I have a JVC Everio GZ-HD10U camcorder that I am recording videos to MicroSD card. Upon transfering the video on my computer via sd card, I am unable to make the date/time stamp show up on the video. I have attempted using Windows Live Movie Make and Pinnacle software (Avid Studio) and have had no luck. 

I am running Windows 7 64 bit with 4gb of memory. Has anybody figured out how to get the date/time stamp to show up on the computer? 

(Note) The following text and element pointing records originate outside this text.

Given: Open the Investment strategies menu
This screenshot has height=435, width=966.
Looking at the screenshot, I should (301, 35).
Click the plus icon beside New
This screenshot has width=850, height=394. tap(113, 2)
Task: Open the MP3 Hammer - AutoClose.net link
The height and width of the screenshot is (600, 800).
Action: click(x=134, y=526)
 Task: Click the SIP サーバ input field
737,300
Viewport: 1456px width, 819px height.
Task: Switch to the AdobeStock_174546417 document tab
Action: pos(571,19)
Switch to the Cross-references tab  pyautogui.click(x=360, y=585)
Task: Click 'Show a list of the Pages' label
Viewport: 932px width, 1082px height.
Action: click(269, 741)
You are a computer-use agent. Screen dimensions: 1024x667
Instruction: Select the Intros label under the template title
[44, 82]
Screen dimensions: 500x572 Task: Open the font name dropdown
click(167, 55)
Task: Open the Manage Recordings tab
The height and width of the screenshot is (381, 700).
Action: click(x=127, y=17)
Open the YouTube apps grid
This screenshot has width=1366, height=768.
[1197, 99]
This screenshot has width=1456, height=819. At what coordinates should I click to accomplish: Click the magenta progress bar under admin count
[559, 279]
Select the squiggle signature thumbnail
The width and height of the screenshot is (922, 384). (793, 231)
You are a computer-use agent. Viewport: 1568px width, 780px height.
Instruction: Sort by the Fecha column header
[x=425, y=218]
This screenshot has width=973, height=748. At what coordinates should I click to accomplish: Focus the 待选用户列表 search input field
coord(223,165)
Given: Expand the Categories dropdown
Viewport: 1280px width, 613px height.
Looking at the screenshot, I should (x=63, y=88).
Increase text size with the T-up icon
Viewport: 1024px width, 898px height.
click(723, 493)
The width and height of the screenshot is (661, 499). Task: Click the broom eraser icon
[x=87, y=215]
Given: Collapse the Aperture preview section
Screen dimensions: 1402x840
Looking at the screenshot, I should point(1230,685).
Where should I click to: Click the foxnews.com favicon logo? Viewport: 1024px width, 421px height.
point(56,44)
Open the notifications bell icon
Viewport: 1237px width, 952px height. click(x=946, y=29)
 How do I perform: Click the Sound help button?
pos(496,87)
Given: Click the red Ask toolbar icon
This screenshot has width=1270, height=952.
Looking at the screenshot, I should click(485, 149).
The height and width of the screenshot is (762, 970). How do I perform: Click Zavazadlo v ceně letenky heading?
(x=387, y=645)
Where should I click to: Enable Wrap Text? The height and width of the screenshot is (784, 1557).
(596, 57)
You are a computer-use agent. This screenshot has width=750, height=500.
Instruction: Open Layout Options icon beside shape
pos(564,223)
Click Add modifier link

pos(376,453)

Thanks in advance for your assistance.


----------



## stumpted (Jan 8, 2012)

Bump....anybody?


----------



## Noyb (May 25, 2005)

Sorry for the delay .. Where'd everyone go ??
I'd use Windows Live Movie Maker and add a caption of the Time/Date .. Tutorial


----------



## stumpted (Jan 8, 2012)

Thanks for the help....*finally figured it out using Sony Vegas 11!* Trouble is it costs an arm and a leg. For anyone in the future who needs help with this, check out youtube vid 



 . What the instructions dont say is that you need to create the "Applications Extensions" file within the Sony Vegas Pro. C:\Program Files\Sony\Vegas Pro 9.0\ then right click "add new file", then rename it to "Applications Extensions"....copy the SDVTS file in the youtube video (see youtube info for where to d\l) into the new Applications Extensions folder and your good to go! Then just follow the instructions in the youtube video.


----------



## stumpted (Jan 8, 2012)

My bad..........seems the above only works on Sony Vegas 9.0, its still out there for d\l if your in a pinch, just do some searching. If anyone knows how to make it work on version 11.0, you'd be a hero!


----------



## stumpted (Jan 8, 2012)

I have found the easiest way to apply date and time stamp to your videos. If you are using a camera with the analog (yellow/red\white) connectors, go to Best Buy and get the Pinnacle Dazzle DVD Recorder. Nothing could be easier.


----------